The schoolgirl's mother said: "It isn't nice sending your children to school if you think they aren't safe.

"I know what happened at Longhill really is an extreme but does it take an extreme before anything is done?

"This type of violence and antisocial behaviour seems to be spiralling out of control and strong action needs to be taken."

The mother-of-four has had a meeting with the headteacher and a pupil accused of throwing the plate was excluded for three days.

She said: "My daughter was chatting in the playground when a large piece of broken dinner plate was thrown at her head.

"It caught her knuckle. Had she not put her hands up to shield her face she could have sustained worse injuries."

The mother said a number of incidents had taken place during the last seven weeks.

A boy had punched one of her daughter's friends in class and her daughter had retaliated.

Since then, both she and her husband's cars had been damaged, stones had been thrown at the windows of their home and her daughter had been followed home and verbally abused by a boy and his friends.

She said: "More parental control needs to be exercised and children need to realise there can be serious repercussions to their behaviour, especially when they leave school and have to deal with the police instead of the teachers."

Headteacher Heidi Brown said any incident involving violence was dealt with swiftly.

She said: "We had a long conversation with the parent and she is happy with the way it has been dealt with.

"The boy has been excluded for a fixed period of time and his parents contacted.

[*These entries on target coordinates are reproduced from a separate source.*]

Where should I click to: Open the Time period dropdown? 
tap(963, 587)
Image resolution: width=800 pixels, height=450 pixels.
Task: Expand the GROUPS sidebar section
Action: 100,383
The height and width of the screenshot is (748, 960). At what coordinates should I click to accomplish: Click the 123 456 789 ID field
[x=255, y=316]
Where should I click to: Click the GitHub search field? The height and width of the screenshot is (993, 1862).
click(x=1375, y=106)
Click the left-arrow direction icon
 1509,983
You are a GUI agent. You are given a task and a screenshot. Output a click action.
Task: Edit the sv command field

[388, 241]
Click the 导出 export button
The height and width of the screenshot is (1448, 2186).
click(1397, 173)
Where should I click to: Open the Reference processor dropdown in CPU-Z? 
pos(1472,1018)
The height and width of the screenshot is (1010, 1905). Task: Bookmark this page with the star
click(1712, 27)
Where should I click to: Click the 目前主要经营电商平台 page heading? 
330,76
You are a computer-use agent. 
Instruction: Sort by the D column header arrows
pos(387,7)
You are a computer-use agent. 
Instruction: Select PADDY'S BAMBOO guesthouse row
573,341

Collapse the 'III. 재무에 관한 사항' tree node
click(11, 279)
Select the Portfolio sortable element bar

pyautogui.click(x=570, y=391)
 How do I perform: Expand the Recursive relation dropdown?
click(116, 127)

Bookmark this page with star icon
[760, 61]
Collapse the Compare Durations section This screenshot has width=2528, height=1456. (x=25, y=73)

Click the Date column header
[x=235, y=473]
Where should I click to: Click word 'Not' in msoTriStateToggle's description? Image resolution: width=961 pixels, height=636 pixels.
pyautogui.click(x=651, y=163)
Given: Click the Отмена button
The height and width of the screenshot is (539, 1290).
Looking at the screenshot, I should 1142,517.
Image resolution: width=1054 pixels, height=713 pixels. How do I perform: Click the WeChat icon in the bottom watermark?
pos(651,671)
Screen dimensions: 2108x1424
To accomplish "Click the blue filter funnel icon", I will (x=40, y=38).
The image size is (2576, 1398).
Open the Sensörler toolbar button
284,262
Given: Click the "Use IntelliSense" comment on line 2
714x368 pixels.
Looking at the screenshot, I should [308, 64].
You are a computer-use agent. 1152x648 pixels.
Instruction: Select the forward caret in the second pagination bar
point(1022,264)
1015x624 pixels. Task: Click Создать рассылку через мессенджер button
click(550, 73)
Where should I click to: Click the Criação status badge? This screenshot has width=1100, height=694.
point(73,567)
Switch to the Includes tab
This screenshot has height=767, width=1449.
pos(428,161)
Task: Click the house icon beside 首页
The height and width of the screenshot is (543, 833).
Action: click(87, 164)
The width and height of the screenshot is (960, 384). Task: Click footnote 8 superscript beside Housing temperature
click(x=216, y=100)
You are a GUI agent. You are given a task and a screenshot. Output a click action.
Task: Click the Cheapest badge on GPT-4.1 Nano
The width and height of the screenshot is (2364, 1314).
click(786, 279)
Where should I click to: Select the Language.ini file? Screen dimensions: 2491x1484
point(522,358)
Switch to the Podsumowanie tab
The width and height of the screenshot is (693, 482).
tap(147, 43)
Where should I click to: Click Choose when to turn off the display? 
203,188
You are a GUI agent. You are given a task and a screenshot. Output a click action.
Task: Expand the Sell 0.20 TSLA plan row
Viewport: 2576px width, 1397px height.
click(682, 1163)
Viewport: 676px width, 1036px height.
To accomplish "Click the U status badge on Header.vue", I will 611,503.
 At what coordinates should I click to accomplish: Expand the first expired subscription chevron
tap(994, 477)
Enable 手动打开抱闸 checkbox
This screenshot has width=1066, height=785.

The foolishness of his actions has been fully explained to him."

The school was keen to resolve any arguments and had a strong peer mediation system.

Mrs Brown said: "Any time there is an incident involving violence or threatening behaviour we deal with it straight away.

"On the whole the students here are very pleasant.

"This sort of thing can happen in any school and it isn't indicative of what goes on here."

A West Sussex County Council spokesman said the authority was aware of the incident.